## Objective
Please return the lines from the line with "You are a GUI" to the line with "point(1832,769)", both included, copying each one exactly and leaving out the pictures.

── Data to process

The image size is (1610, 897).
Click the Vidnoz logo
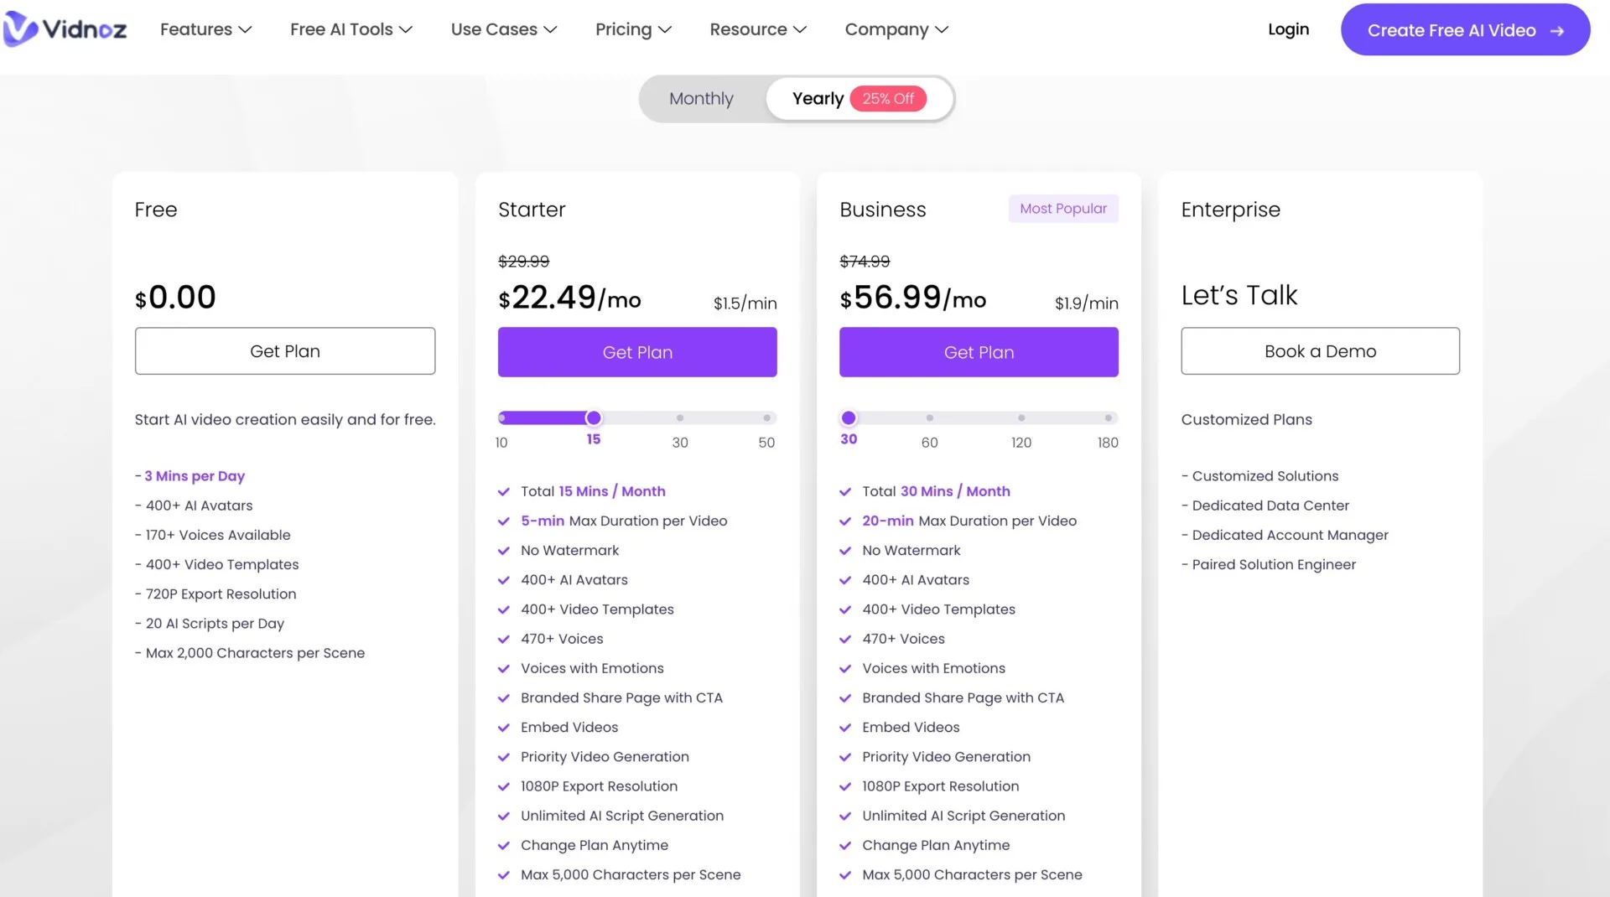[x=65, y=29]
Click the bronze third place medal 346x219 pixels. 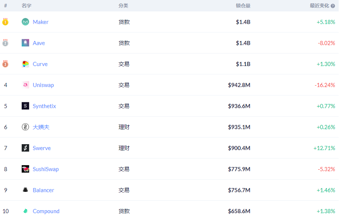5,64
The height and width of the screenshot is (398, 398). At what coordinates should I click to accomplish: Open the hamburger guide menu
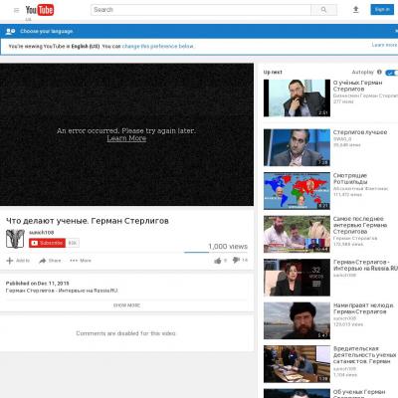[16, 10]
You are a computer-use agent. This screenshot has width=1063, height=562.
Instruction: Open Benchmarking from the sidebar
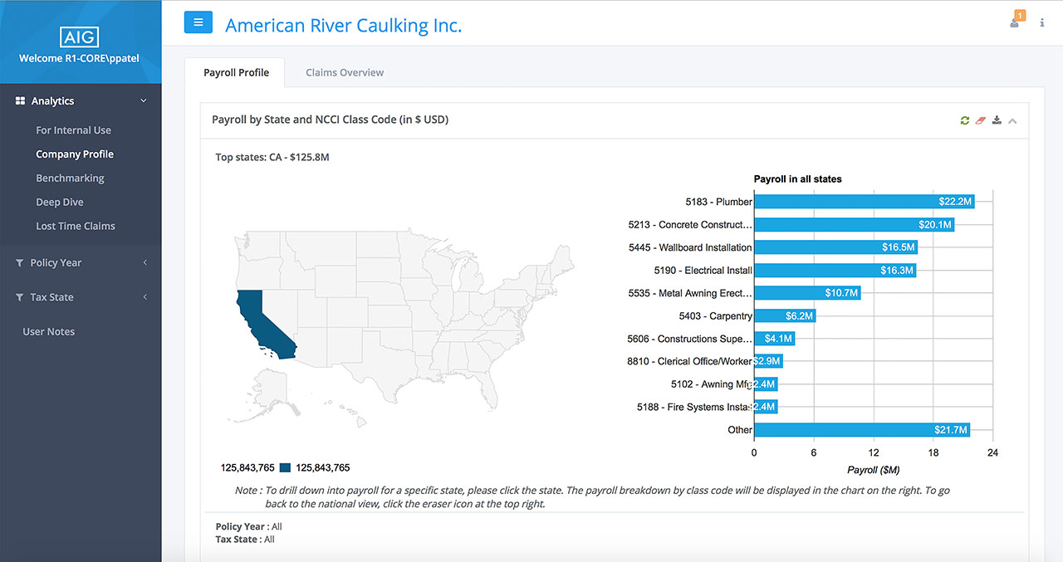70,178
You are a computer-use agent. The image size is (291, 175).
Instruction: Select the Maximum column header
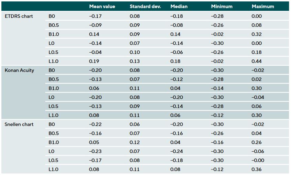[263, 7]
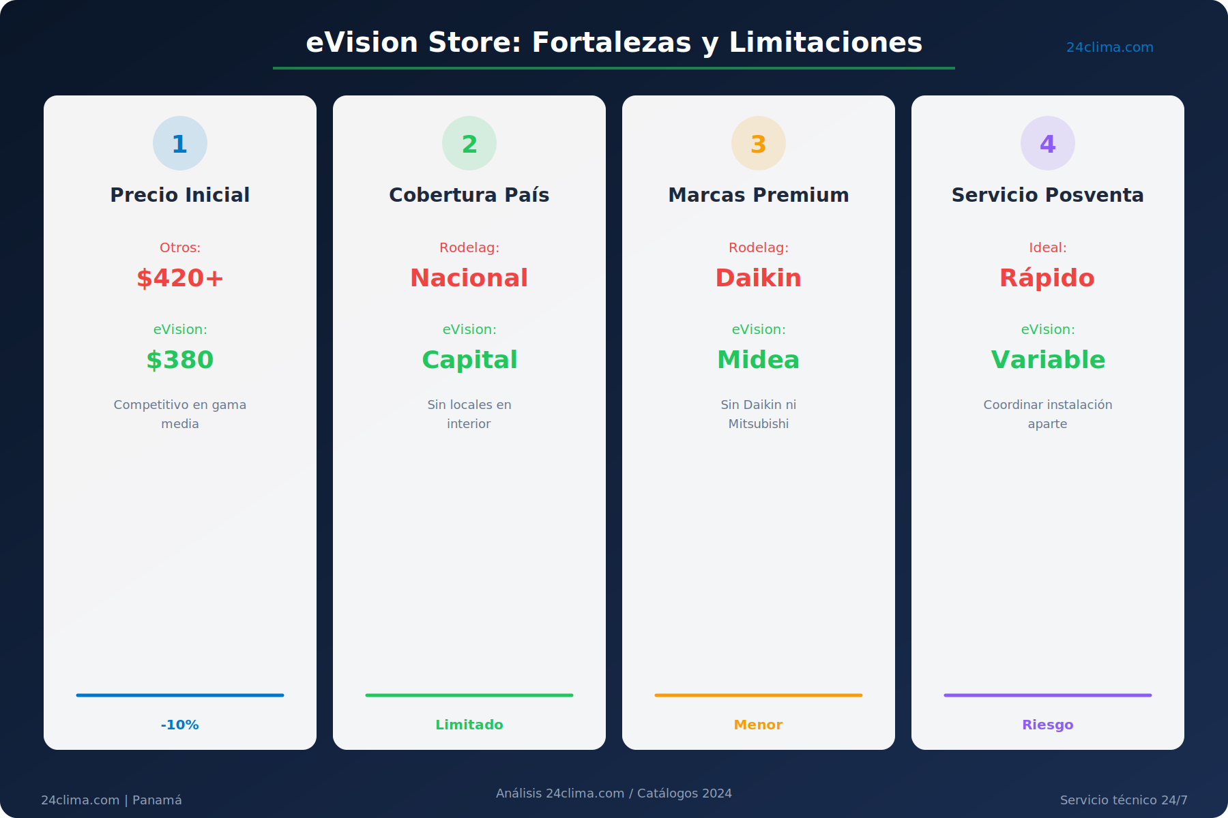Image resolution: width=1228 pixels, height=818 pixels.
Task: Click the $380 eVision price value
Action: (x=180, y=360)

────
── Data to process

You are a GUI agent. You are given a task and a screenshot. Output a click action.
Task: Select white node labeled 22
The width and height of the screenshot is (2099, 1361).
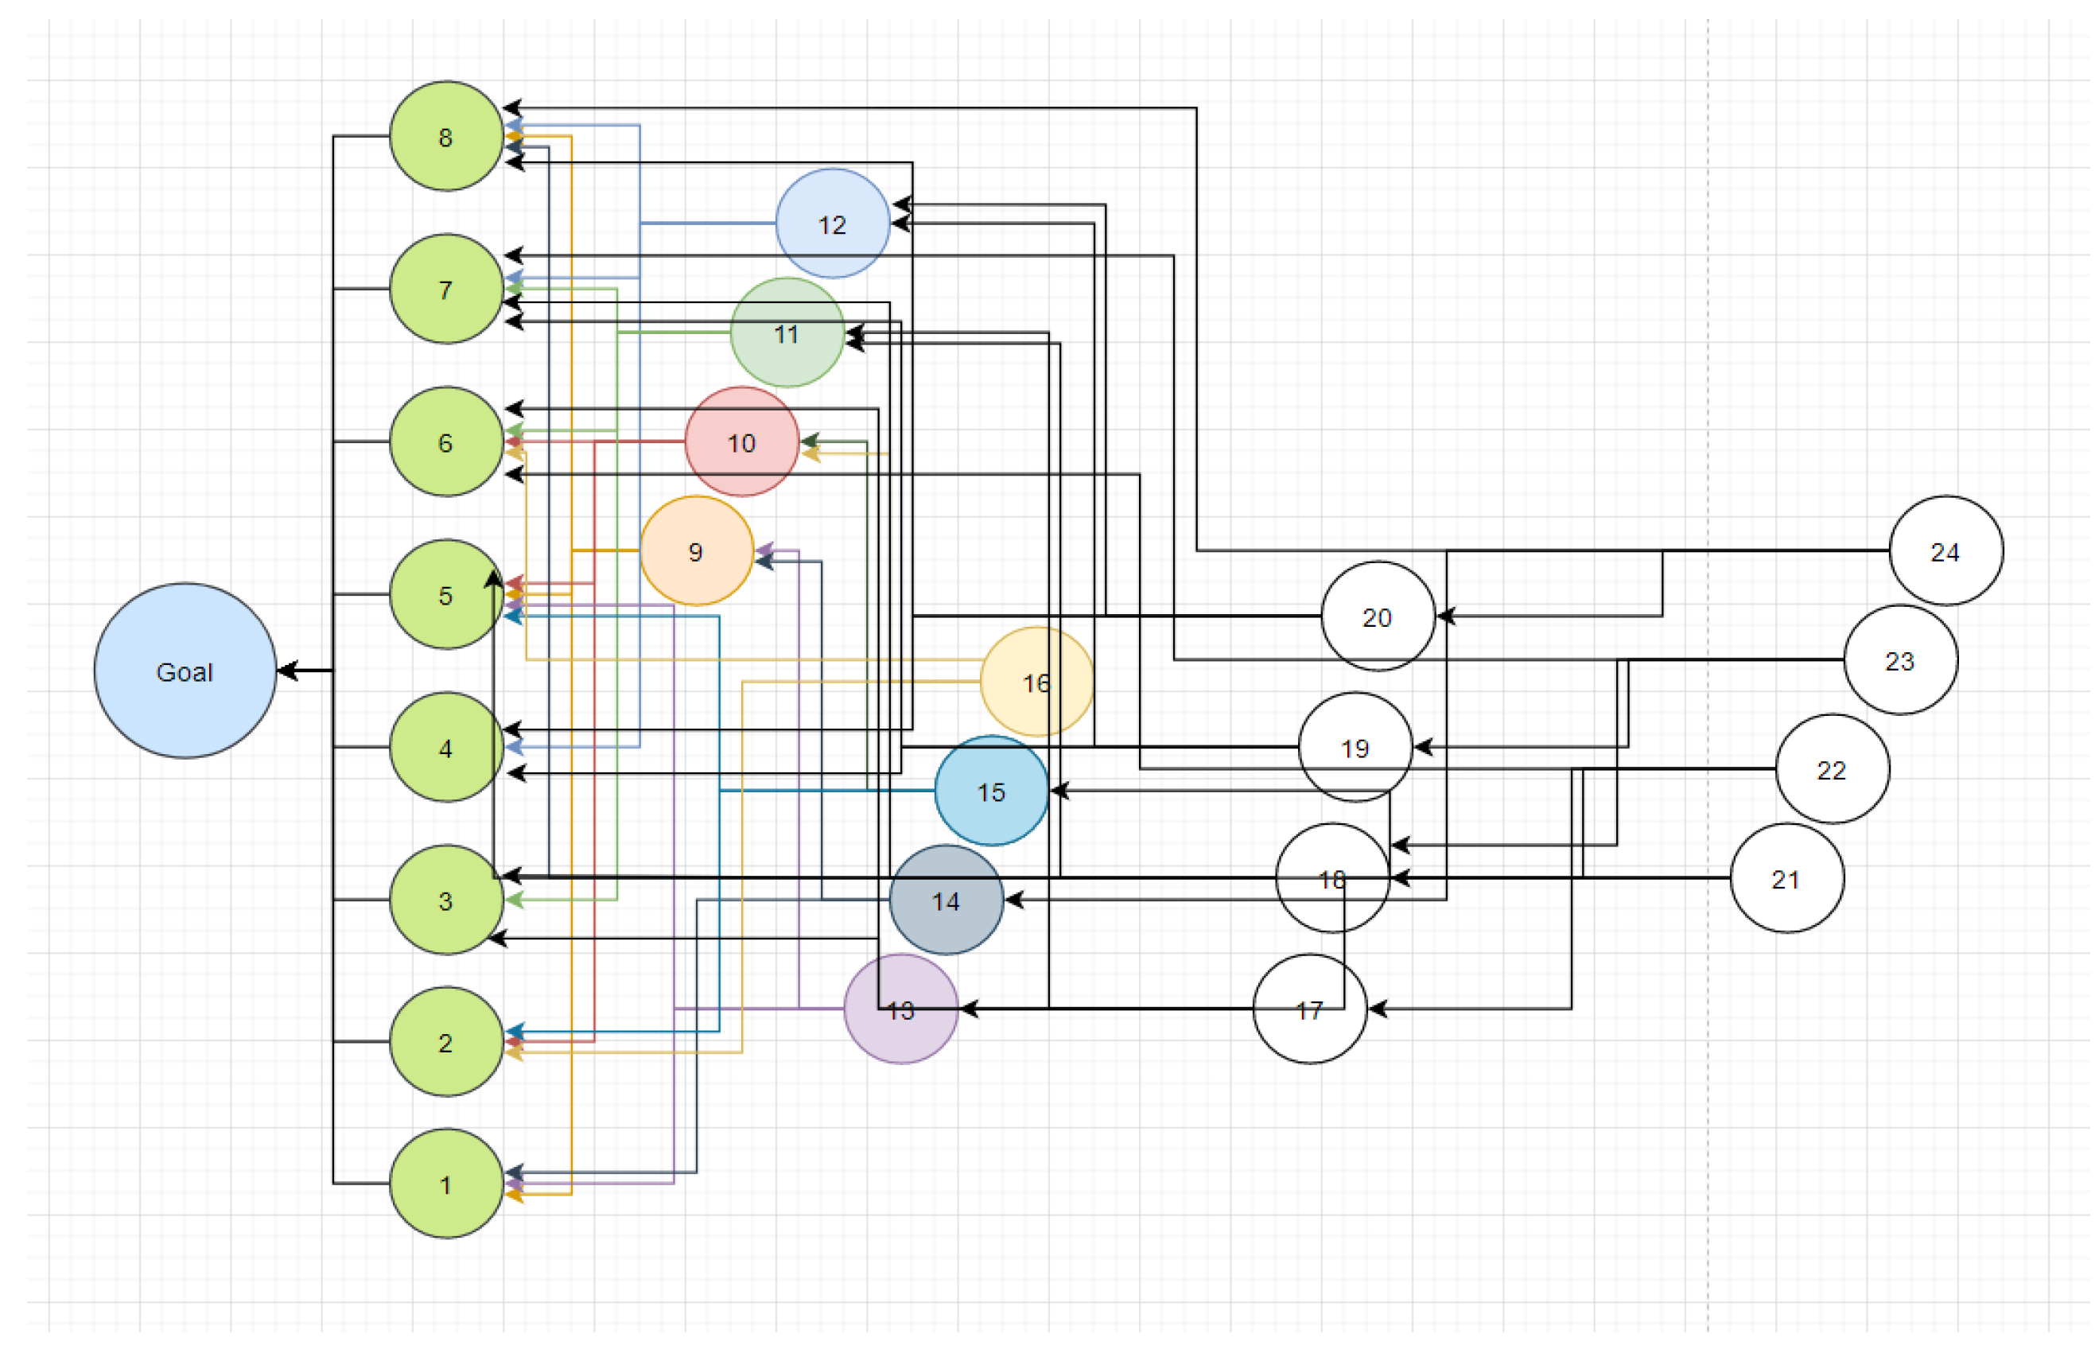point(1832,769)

────

## In response
You are a GUI agent. You are given a task and a screenshot. Output a click action.
Task: Select white node labeled 22
The width and height of the screenshot is (2099, 1361).
point(1832,769)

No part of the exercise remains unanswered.